By teaming up with a housing association, he has already managed to do what few other developers can do at the moment: forge ahead and build homes. Now, despite the hurdles facing house building, Mr McCloud is gunning for his next project - or rather projects - that are far more ambitious and on a larger scale.

‘Instead of trying to do code four for less, we want to do code five for the same amount of money we have done this for,’ he reveals. ‘Already over the course of the Triangle project we have seen prices come down and found technologies that we have been able to afford on existing budgets that take it to code five.’

He is also trying to work out how to apply the Triangle’s development philosophy to flats rather than to houses, but he is coy about the details, saying only that he has been through the HCA competition stages to bid for funding. But now, like so many developers across the UK, he is waiting to find out what impact the coalition government’s cuts will have after the HCA said it would be slashing its national affordable housing programme by at least £100 million.

Making other plans

In fact, Mr McCloud has quite a lot planned - much more than he is willing to let on. In a vote of confidence for the social housing sector, Hab is drawing up a five-year business plan with Greensquare to extend their joint venture to build up to four other schemes. Discussions are understood to be underway with ethical bank Triodos about it financing the venture.

Hab Oakus has also made a competitive bid to develop a scheme in Stroud, Gloucestershire, in partnership with a community land trust, and is down to the final two.
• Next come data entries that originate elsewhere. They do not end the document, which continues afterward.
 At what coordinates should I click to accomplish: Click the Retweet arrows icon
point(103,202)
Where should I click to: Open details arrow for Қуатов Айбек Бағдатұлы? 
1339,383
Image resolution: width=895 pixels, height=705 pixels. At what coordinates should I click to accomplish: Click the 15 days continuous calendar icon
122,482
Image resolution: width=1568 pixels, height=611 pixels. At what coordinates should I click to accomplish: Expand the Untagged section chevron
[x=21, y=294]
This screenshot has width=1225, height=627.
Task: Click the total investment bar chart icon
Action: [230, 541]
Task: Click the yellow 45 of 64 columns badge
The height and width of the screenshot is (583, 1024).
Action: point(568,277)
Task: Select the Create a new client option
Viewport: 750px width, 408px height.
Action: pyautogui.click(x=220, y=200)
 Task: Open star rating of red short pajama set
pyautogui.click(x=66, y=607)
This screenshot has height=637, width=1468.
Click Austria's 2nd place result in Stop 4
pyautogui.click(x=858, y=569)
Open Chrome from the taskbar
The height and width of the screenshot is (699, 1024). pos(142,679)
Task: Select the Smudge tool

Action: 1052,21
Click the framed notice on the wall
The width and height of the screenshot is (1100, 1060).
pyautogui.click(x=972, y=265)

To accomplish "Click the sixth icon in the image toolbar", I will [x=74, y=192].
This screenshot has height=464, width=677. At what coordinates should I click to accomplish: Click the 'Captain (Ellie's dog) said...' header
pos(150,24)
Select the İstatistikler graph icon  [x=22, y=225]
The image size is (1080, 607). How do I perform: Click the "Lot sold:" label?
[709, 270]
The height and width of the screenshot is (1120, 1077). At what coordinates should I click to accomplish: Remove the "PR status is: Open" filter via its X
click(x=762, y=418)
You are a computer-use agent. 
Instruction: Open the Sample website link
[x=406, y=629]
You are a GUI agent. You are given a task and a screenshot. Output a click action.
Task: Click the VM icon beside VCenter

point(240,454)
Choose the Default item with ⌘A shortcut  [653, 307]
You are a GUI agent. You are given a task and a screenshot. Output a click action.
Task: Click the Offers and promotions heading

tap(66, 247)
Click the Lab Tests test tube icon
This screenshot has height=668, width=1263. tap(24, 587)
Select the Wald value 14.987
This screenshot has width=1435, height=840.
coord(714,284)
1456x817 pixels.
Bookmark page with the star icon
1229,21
Furthermore, it has re-entered talks with Swindon Council to try to overcome planning hurdles and develop 180 homes on the 10-acre Pickard’s Small Field site where it had originally planned a scheme which was later quashed by local opposition.

‘There has to be a way of doing it,’ muses Mr McCloud. ‘We just have to be clever, lean and responsive. All projects in this world that succeed do so because they have been carried out with imagination, intelligence , wit and passion. And that is what the housing sector needs right now.’ In this final flourish, it is difficult not to hear Mr McCloud describing himself.

A fruitful partnership

The relationship between 10,000-home Greensquare Housing Group and Kevin McCloud’s development company Hab was forged three years ago.

‘Kevin McCloud and Hab had been exploring development options with a number of local authorities and were looking for backing,’ explains David Ashmore, chief executive of Greensquare. ‘They ended up in discussions with Swindon Council and were looking at building 200 homes near the city centre.

‘The council was going to put up the land. But local opposition mounted and they put in a village green application for the site so the plans had to go on ice. The council was still keen to do something so put up the land for the Triangle - albeit for a much smaller development.

‘Around the same time, the housing market collapsed and Kevin became much more aware of the housing association sector. He realised that Hab would benefit from the funding and development expertise of the sector, so there was a beauty parade of sorts with around 14 housing associations vying to be picked, and we were chosen.’